> [Document passage]:
Is today’s stock market doing a ‘dead cat bounce’ similar to the Stock Market Crash of 1929 which ushered in the Great Depression?

Then and Now
By Al Coryell
Host/Moderator

Question: We’re not headed into another Great Depression, are we?

Can you see the similarities between the chart patterns above? If I told you the left chart was a prelude to the greatest economic disaster in American history, what would you surmise about the chart on the right?

1929 Stock Market Crash

Economic historians still argue about what caused the great Stock Market Crash of 1929 and the subsequent economic depression. Whatever the cause, in October 1929, the stock markets began to collapse. Everyone one with a spare dime was leveraged in the stock market. Businessmen, housewives, grandmothers, flappers and rodeo clowns, they were all invested because the stock market was roaring like the rest of the 1920s. The market had increased five-fold in just six years with no end in sight. Neo-classical economist Irving Fisher famously proclaimed, “Stock prices have reached what looks like a permanently high plateau.”

> [What the task asks]: Continue the article comparing today's stock market with the 1929 crash, picking up after its last sentence.

> [Data supplied]:
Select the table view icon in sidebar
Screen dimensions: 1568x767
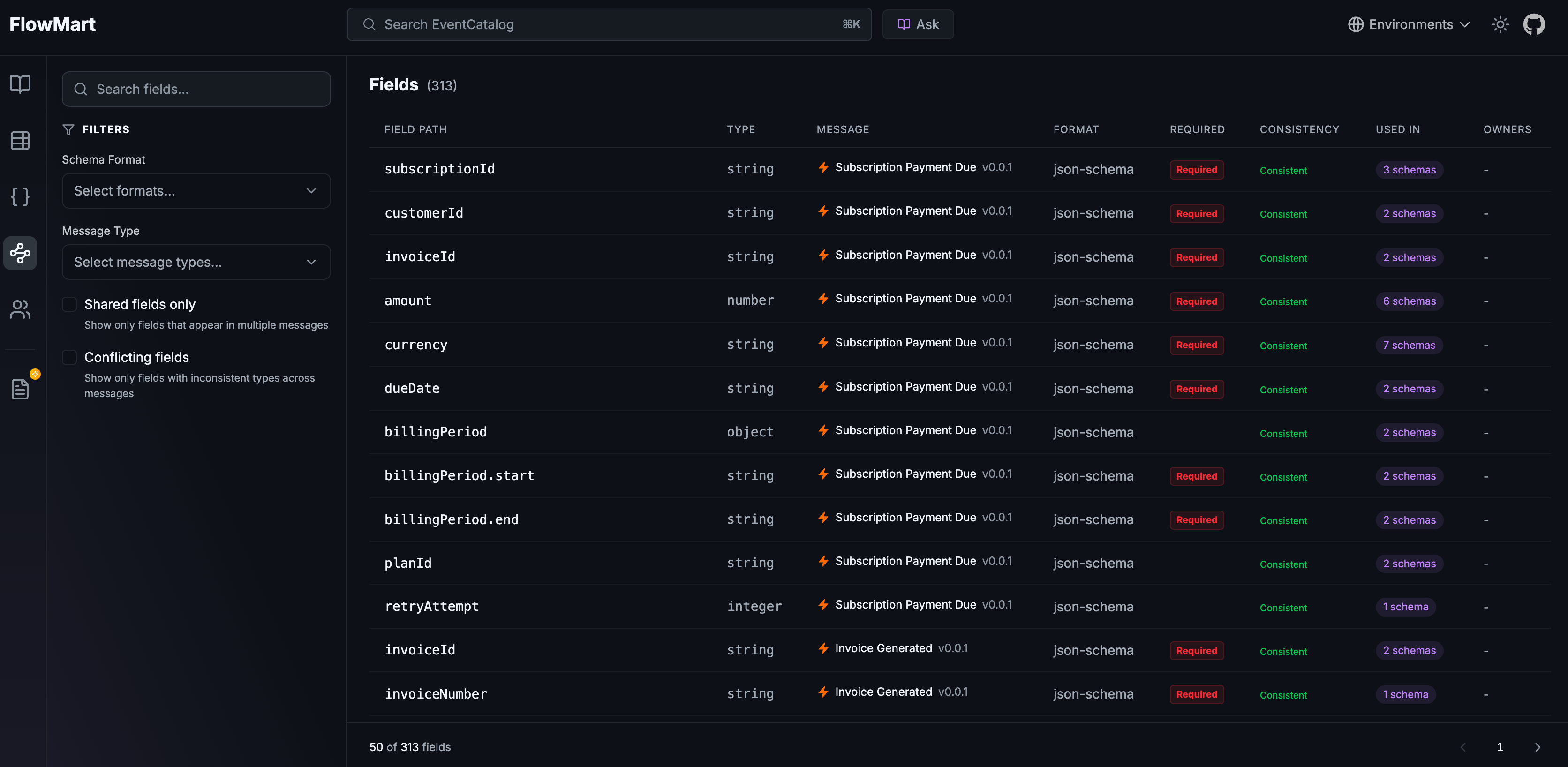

---

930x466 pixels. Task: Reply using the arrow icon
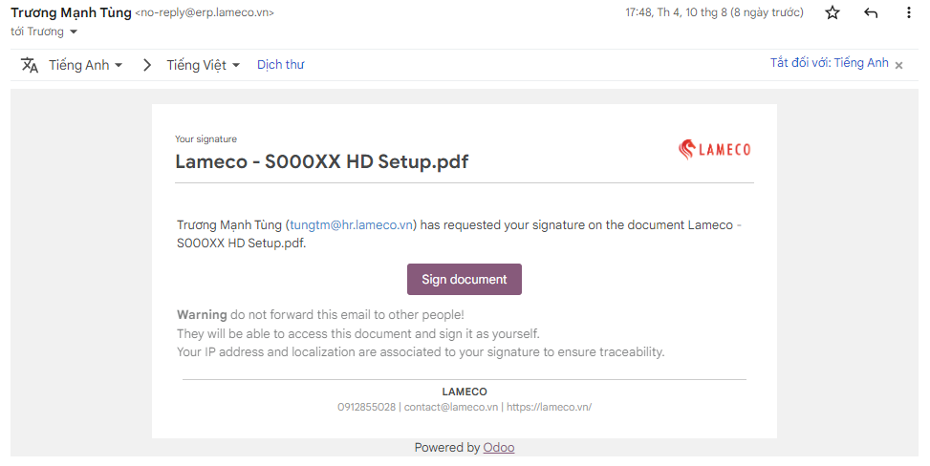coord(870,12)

> [Response]:
But as the market began to fall that autumn, it suddenly became evident that something was seriously wrong. The Dow Jones Industrial Average lost 17 percent of it’s value the first week and nearly 35 percent before anything resembling a bottom was put in more than a month later. There was a great sigh of relief when what (at first) seemed like a bottom occurred on Nov. 13. The Dow closed at 198.60 that day, and the market began a recovery that lasted for the next several months.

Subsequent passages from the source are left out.